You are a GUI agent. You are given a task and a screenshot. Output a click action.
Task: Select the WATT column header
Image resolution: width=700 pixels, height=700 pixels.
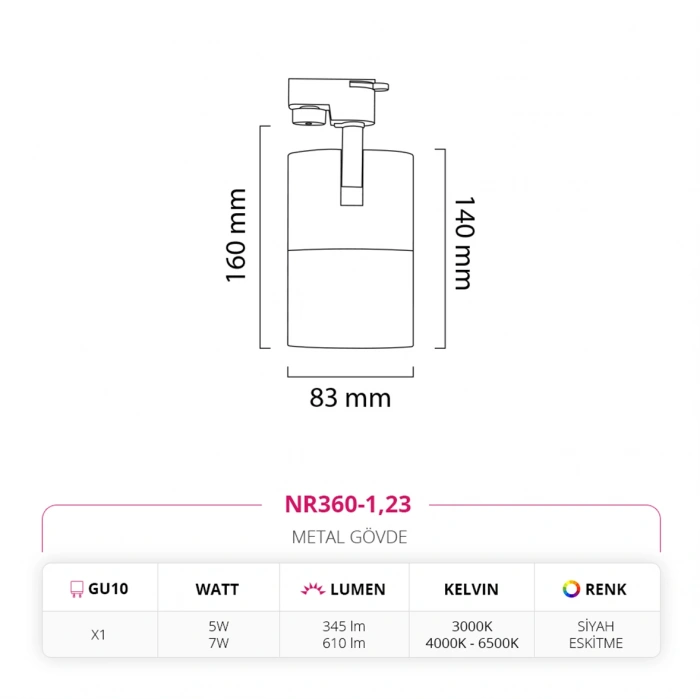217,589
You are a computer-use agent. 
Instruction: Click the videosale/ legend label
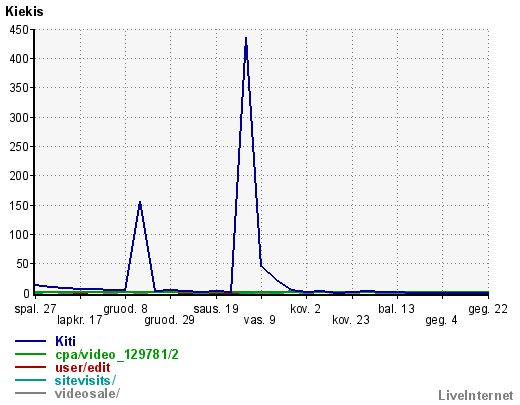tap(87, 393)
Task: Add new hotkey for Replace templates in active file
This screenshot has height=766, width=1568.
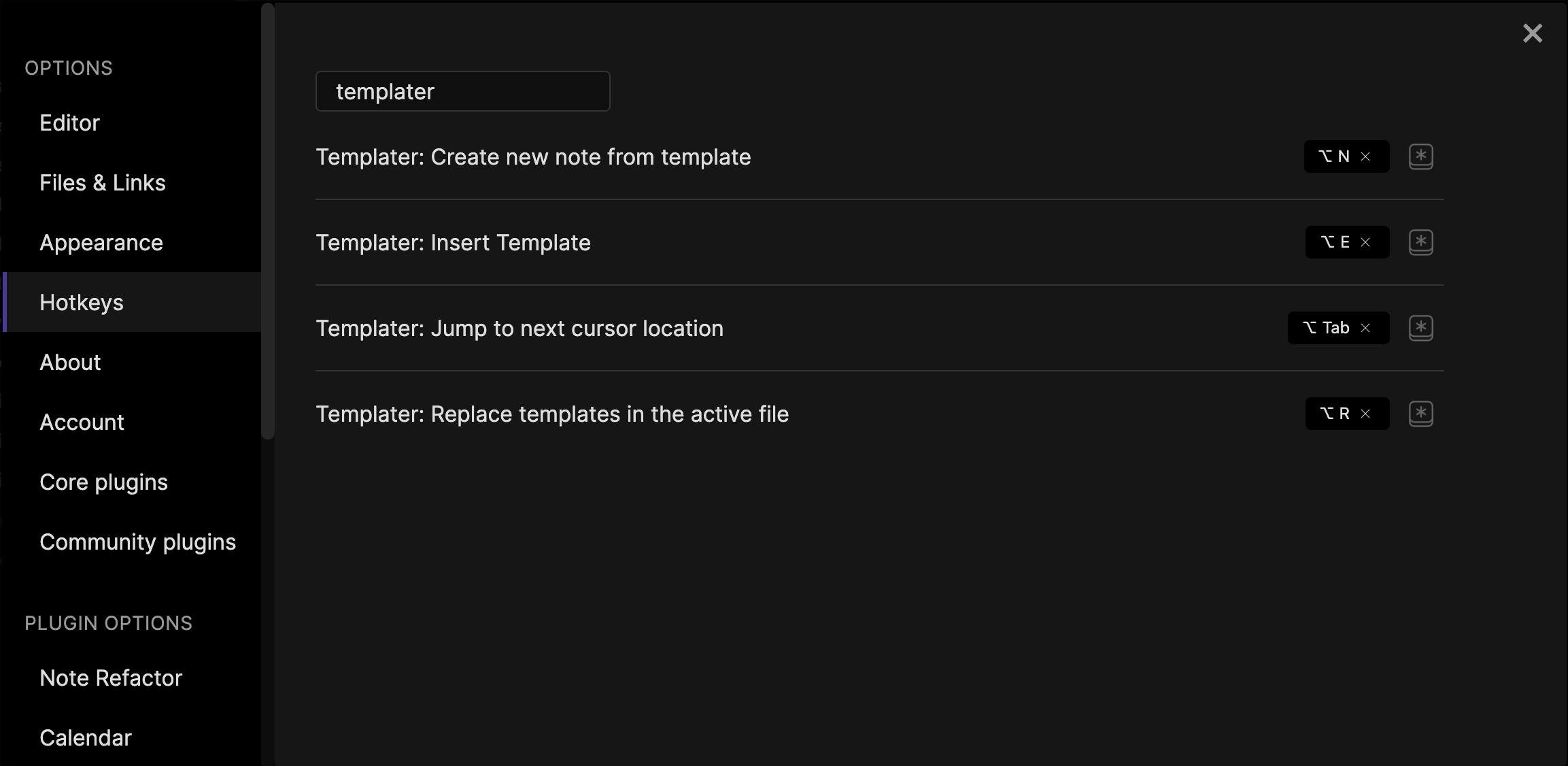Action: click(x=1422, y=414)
━━━
Write out the full listing verbatim, excluding its pictures.

• Written solution:
You are a GUI agent. You are given a task and a screenshot. Output a click action.
Task: Select the WATT column header
Image resolution: width=700 pixels, height=700 pixels.
217,589
You are a computer-use agent. 
Instruction: Click the videosale/ legend label
tap(87, 393)
Task: Add new hotkey for Replace templates in active file
This screenshot has height=766, width=1568.
Action: click(x=1422, y=414)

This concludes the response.